* _Directions for this task_
Here are some entries. Print them exactly as they are.

* _Data for this task_
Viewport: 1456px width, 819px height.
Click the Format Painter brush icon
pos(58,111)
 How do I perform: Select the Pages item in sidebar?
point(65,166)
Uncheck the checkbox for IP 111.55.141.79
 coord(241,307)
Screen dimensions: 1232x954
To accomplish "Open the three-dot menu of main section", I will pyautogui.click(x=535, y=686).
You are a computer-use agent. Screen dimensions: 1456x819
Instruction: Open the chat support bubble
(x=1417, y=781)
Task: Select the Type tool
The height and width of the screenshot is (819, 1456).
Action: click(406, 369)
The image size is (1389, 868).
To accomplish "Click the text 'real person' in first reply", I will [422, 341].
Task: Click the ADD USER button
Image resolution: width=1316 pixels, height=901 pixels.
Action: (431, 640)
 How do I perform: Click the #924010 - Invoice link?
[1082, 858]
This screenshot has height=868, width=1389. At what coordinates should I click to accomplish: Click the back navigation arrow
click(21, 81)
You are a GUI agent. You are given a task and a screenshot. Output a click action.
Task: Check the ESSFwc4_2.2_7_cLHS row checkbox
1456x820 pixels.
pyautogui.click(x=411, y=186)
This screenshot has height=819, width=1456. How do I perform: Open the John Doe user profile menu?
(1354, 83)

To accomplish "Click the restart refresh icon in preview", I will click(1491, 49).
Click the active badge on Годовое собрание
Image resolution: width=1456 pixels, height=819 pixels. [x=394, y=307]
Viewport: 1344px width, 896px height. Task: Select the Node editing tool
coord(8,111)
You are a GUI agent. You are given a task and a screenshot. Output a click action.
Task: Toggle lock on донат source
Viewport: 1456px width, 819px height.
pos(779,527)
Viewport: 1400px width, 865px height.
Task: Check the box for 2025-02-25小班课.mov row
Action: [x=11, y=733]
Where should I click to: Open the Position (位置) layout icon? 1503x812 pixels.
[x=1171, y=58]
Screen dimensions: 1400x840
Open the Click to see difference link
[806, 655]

* _Exercise output_
Viewport: 1456px width, 819px height.
Click the Format Painter brush icon
pos(58,111)
 How do I perform: Select the Pages item in sidebar?
point(65,166)
Uncheck the checkbox for IP 111.55.141.79
 coord(241,307)
Screen dimensions: 1232x954
To accomplish "Open the three-dot menu of main section", I will pyautogui.click(x=535, y=686).
You are a computer-use agent. Screen dimensions: 1456x819
Instruction: Open the chat support bubble
(x=1417, y=781)
Task: Select the Type tool
The height and width of the screenshot is (819, 1456).
Action: click(406, 369)
The image size is (1389, 868).
To accomplish "Click the text 'real person' in first reply", I will [422, 341].
Task: Click the ADD USER button
Image resolution: width=1316 pixels, height=901 pixels.
Action: (431, 640)
 How do I perform: Click the #924010 - Invoice link?
[1082, 858]
This screenshot has height=868, width=1389. At what coordinates should I click to accomplish: Click the back navigation arrow
click(21, 81)
You are a GUI agent. You are given a task and a screenshot. Output a click action.
Task: Check the ESSFwc4_2.2_7_cLHS row checkbox
1456x820 pixels.
pyautogui.click(x=411, y=186)
This screenshot has height=819, width=1456. How do I perform: Open the John Doe user profile menu?
(1354, 83)

To accomplish "Click the restart refresh icon in preview", I will click(1491, 49).
Click the active badge on Годовое собрание
Image resolution: width=1456 pixels, height=819 pixels. [x=394, y=307]
Viewport: 1344px width, 896px height. Task: Select the Node editing tool
coord(8,111)
You are a GUI agent. You are given a task and a screenshot. Output a click action.
Task: Toggle lock on донат source
Viewport: 1456px width, 819px height.
pos(779,527)
Viewport: 1400px width, 865px height.
Task: Check the box for 2025-02-25小班课.mov row
Action: [x=11, y=733]
Where should I click to: Open the Position (位置) layout icon? 1503x812 pixels.
[x=1171, y=58]
Screen dimensions: 1400x840
Open the Click to see difference link
[806, 655]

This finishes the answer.